→ Exercise data
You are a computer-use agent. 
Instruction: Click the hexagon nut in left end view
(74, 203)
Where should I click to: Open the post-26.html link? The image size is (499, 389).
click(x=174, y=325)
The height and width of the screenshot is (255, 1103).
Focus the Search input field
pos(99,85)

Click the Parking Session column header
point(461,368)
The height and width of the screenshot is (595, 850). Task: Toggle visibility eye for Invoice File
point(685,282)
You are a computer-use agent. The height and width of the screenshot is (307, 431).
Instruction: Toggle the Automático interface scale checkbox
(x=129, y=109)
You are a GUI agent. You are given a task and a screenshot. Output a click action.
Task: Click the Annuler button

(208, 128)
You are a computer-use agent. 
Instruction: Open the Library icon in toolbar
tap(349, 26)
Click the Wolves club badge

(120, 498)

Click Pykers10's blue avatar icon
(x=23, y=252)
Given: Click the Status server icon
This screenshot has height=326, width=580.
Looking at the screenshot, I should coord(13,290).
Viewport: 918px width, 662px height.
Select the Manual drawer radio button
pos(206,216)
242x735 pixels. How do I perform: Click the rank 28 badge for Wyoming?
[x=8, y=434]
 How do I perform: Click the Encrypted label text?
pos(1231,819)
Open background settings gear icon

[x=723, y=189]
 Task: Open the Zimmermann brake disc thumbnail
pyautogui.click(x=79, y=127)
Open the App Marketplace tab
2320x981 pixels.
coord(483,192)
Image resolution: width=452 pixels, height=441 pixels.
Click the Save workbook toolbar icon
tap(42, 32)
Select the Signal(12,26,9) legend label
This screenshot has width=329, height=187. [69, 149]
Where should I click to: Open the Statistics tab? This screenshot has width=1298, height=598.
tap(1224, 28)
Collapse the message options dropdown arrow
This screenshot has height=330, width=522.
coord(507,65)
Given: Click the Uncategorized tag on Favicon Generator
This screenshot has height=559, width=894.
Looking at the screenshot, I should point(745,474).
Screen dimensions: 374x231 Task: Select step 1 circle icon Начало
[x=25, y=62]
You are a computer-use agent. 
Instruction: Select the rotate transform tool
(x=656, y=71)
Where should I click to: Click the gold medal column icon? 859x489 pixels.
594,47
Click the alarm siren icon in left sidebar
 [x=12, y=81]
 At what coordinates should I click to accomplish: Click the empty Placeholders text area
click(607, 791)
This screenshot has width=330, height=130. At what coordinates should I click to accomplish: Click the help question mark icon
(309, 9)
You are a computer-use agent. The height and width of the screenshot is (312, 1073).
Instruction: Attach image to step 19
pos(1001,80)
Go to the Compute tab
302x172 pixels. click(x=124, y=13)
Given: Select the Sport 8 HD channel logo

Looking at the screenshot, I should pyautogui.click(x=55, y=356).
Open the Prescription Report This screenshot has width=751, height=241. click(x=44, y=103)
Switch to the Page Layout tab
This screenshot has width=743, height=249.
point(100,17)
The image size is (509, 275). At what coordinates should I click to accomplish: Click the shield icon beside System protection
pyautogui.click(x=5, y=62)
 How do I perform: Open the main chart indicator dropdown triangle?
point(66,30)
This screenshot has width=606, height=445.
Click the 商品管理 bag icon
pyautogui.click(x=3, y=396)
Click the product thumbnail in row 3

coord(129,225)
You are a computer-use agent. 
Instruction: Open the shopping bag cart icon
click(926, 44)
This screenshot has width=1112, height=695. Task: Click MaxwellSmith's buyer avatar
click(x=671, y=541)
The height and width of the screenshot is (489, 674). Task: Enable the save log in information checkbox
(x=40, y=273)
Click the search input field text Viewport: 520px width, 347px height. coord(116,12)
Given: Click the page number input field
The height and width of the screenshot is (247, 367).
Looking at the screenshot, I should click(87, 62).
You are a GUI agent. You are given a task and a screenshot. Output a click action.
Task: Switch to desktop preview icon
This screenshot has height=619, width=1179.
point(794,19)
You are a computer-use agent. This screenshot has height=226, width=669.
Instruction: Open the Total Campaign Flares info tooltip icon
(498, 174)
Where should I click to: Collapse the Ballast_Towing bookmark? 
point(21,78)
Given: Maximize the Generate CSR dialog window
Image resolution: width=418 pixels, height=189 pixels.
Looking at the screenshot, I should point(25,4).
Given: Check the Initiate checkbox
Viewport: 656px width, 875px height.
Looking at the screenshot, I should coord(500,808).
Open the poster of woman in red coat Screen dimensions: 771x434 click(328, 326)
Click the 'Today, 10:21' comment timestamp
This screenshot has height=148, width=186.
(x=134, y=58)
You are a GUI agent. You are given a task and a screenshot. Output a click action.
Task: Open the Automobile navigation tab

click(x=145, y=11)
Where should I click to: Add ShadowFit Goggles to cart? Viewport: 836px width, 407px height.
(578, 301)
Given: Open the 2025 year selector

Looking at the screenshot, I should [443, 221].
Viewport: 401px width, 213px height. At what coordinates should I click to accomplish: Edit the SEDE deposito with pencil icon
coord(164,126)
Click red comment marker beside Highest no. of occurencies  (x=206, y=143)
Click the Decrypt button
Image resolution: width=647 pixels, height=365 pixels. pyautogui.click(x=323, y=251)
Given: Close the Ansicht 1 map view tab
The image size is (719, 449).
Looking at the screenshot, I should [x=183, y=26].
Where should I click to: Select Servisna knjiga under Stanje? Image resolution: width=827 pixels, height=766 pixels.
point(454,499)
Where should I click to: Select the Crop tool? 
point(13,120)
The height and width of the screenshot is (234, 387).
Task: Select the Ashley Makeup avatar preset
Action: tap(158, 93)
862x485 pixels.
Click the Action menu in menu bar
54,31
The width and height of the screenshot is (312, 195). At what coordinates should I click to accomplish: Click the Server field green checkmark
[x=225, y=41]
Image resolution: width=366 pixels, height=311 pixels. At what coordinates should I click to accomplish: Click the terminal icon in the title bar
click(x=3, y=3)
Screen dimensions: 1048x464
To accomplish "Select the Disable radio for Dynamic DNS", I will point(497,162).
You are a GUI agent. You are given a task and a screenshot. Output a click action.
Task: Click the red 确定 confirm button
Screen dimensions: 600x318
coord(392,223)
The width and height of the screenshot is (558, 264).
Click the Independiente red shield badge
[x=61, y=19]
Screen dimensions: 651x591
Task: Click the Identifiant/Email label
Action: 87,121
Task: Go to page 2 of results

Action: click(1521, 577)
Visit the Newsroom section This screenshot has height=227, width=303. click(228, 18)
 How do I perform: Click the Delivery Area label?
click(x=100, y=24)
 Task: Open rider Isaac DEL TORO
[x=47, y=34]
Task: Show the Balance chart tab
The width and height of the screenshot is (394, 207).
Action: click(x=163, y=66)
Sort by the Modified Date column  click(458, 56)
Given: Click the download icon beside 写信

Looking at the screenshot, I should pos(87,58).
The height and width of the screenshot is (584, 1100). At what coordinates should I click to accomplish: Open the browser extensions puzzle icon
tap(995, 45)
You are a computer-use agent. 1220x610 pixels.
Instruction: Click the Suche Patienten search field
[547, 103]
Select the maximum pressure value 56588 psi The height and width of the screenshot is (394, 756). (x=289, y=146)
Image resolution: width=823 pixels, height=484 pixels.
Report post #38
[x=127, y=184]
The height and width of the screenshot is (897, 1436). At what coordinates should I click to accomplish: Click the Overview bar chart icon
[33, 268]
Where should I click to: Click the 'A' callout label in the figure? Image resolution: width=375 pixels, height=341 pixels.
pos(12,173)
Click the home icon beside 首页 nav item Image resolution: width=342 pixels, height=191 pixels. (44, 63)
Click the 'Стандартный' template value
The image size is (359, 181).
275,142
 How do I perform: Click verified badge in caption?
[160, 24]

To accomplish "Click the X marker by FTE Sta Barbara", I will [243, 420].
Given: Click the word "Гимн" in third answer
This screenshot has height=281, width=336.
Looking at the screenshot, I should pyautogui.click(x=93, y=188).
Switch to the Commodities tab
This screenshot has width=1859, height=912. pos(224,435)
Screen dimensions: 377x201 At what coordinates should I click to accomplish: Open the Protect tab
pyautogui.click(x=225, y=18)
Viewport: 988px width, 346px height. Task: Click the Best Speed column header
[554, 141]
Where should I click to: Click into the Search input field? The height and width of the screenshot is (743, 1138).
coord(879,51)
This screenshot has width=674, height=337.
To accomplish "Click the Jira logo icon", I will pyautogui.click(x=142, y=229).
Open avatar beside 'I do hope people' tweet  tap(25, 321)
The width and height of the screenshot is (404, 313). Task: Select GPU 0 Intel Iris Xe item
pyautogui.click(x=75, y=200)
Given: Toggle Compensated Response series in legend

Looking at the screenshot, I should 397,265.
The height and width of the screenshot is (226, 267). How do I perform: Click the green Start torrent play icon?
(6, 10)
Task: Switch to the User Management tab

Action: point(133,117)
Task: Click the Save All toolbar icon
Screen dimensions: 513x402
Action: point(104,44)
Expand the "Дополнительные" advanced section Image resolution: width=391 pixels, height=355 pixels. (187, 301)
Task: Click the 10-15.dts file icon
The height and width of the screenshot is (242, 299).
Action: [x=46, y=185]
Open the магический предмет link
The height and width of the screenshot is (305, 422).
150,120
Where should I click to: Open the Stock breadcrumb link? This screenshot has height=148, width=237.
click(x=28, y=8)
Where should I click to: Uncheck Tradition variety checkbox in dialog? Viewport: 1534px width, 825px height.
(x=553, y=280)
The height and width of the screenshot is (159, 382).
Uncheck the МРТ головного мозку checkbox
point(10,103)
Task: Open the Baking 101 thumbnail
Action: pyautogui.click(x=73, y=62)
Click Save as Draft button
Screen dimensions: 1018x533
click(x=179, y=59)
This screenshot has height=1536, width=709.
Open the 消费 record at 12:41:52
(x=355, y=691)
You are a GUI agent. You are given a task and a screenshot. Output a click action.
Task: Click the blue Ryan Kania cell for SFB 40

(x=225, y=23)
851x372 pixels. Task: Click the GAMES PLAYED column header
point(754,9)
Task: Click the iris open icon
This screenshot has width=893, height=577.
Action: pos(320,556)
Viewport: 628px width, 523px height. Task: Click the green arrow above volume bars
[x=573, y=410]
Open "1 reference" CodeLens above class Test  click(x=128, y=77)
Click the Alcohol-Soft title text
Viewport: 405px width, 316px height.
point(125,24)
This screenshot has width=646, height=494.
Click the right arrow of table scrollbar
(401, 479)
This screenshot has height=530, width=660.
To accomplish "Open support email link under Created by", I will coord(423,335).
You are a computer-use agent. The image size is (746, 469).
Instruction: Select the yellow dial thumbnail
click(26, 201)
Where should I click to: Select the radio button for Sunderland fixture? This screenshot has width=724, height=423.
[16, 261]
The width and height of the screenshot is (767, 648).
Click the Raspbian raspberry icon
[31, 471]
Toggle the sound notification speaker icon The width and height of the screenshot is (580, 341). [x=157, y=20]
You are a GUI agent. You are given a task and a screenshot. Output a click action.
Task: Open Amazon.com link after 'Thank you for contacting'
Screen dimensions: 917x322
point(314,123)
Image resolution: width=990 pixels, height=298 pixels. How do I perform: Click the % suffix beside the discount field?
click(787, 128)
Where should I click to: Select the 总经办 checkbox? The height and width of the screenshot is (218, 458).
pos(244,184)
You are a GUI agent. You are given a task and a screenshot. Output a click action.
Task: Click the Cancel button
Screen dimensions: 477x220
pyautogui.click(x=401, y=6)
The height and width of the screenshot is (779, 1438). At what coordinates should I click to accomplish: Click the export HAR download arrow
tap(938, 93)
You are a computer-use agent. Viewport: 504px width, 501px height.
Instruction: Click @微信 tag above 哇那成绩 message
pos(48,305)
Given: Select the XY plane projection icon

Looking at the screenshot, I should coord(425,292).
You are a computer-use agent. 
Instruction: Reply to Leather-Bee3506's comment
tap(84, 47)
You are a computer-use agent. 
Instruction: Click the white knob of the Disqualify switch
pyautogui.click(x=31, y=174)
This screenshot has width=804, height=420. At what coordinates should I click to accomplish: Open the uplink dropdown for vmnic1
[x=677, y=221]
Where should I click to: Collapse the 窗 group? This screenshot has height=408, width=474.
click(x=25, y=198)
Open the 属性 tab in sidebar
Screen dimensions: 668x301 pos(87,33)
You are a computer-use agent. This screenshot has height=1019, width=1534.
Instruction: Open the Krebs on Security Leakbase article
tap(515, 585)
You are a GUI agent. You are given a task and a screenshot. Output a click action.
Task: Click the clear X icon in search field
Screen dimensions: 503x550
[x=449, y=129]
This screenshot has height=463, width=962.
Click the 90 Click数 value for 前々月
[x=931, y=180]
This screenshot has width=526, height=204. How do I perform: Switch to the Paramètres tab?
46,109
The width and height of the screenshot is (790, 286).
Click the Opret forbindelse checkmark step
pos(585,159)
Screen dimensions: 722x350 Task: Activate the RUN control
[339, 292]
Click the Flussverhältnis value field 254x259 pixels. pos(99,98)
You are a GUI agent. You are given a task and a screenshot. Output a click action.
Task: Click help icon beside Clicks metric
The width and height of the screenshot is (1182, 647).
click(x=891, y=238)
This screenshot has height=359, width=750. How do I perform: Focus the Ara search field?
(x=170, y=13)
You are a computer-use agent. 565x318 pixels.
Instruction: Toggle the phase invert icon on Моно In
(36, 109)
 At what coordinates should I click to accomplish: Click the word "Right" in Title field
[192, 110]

→ Problem description
Looking at the records, report the number of lines that hold the string "will", with no other text.

→ Answer box
4